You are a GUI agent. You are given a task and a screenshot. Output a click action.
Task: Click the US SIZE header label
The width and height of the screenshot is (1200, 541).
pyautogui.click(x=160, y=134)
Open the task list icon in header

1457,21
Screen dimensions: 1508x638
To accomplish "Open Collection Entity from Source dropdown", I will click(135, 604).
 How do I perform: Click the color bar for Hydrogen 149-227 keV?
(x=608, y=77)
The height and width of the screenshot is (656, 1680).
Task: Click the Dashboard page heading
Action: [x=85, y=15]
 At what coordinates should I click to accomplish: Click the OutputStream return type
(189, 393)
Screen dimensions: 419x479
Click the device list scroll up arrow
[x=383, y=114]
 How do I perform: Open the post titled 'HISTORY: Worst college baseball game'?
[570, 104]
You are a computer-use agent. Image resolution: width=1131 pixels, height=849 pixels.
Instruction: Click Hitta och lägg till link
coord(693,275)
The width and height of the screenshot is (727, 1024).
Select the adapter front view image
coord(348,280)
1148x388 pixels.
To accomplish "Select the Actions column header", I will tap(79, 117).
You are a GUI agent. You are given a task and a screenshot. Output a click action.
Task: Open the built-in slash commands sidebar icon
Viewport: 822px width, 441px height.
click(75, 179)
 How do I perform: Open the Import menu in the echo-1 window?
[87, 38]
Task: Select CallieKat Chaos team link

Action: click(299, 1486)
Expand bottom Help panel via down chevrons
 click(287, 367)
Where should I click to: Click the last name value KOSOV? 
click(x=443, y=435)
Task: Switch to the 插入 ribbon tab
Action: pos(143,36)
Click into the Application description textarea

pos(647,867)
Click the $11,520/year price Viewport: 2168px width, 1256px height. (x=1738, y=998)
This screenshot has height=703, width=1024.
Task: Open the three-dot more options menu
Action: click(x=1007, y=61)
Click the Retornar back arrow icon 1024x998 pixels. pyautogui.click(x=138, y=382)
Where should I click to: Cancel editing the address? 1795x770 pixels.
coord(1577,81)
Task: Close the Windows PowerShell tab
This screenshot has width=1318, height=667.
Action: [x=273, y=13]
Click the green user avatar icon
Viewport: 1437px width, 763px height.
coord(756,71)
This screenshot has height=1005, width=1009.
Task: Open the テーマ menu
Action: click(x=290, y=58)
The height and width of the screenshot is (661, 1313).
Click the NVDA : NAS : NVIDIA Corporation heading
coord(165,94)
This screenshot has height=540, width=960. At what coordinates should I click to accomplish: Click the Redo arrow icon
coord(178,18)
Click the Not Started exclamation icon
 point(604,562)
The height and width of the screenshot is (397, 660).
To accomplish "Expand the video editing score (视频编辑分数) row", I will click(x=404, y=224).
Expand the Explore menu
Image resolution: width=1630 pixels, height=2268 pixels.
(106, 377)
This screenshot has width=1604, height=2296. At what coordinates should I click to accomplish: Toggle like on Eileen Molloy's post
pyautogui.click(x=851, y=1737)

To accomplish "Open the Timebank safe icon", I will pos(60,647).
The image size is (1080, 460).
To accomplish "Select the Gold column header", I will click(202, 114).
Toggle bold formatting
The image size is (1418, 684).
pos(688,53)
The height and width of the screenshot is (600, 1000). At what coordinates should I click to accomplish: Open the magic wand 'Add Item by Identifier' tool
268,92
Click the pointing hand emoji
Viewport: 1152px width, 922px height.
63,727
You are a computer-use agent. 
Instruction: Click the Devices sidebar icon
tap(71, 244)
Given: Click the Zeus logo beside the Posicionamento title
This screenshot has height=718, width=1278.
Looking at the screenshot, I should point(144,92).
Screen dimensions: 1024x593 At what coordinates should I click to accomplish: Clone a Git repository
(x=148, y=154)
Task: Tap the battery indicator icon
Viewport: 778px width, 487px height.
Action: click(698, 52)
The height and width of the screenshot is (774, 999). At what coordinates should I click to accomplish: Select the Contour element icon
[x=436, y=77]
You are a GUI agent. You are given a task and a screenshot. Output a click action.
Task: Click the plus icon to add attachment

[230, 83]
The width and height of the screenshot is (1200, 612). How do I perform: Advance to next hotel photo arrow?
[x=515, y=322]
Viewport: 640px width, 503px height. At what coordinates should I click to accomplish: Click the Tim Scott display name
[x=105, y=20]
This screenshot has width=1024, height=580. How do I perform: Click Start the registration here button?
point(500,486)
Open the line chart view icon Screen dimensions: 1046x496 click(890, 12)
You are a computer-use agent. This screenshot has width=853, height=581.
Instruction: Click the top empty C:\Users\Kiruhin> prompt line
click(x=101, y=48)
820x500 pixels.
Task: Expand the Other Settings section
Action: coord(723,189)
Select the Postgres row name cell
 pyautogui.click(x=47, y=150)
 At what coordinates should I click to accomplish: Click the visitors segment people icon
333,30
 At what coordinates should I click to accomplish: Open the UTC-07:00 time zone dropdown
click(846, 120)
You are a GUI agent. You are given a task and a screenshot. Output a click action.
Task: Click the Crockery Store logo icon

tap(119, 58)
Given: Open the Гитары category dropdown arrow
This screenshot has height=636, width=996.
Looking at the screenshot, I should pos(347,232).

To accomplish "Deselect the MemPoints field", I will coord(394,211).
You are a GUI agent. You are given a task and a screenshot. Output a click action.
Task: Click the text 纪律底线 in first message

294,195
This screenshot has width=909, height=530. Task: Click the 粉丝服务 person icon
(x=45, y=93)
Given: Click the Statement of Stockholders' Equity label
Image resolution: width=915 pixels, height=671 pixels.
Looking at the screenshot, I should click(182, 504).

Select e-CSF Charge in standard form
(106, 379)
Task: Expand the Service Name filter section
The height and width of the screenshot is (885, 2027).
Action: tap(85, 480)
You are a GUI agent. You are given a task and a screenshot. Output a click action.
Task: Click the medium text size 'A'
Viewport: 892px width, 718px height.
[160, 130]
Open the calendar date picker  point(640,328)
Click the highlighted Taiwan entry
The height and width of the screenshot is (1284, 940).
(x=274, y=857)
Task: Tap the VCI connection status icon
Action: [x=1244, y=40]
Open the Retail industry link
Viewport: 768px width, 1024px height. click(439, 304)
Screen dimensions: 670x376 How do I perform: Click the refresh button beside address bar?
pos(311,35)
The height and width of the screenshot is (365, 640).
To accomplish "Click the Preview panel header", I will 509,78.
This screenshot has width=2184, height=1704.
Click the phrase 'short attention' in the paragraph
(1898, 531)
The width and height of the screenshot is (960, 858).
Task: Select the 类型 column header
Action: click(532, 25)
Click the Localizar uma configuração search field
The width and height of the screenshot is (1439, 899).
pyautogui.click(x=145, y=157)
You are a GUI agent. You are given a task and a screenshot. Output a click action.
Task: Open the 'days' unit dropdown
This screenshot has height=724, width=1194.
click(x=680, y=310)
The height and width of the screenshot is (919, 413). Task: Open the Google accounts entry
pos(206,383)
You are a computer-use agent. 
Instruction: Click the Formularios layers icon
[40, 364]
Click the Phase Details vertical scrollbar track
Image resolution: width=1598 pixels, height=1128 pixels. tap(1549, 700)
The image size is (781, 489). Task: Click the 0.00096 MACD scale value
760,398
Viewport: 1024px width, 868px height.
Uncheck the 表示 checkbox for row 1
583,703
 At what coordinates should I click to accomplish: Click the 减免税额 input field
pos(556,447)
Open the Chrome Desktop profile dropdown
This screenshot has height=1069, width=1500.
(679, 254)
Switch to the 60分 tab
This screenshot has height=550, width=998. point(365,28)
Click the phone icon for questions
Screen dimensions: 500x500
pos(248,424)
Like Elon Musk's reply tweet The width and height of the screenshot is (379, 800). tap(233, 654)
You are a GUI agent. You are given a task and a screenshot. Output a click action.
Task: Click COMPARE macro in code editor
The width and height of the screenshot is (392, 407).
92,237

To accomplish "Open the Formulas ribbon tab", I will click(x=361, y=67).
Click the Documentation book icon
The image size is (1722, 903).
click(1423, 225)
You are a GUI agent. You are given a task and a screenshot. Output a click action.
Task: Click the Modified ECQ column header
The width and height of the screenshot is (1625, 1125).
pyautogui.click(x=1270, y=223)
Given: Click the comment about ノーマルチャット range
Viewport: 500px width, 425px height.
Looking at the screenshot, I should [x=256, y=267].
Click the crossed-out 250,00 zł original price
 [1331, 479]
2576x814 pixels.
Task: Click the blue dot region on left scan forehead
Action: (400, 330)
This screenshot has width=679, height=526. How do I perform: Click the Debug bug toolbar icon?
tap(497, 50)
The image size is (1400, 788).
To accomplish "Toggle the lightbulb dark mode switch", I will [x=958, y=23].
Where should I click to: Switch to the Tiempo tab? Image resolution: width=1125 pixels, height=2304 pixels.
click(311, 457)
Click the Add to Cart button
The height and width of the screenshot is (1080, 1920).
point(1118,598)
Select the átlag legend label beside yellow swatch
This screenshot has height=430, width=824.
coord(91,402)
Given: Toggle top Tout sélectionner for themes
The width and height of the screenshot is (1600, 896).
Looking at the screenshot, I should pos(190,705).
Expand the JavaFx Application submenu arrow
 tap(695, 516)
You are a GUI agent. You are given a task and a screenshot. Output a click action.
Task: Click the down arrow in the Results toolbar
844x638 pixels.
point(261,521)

^^^^

- _Assignment_: Among the entries above, the lines between the ones containing "Task: Click the Modified ECQ column header" and "Given: Click the comment about ノーマルチャット range", inclusive, are to be transcribed exactly. No other line is to be given.

- _Solution_:
Task: Click the Modified ECQ column header
The width and height of the screenshot is (1625, 1125).
pyautogui.click(x=1270, y=223)
Given: Click the comment about ノーマルチャット range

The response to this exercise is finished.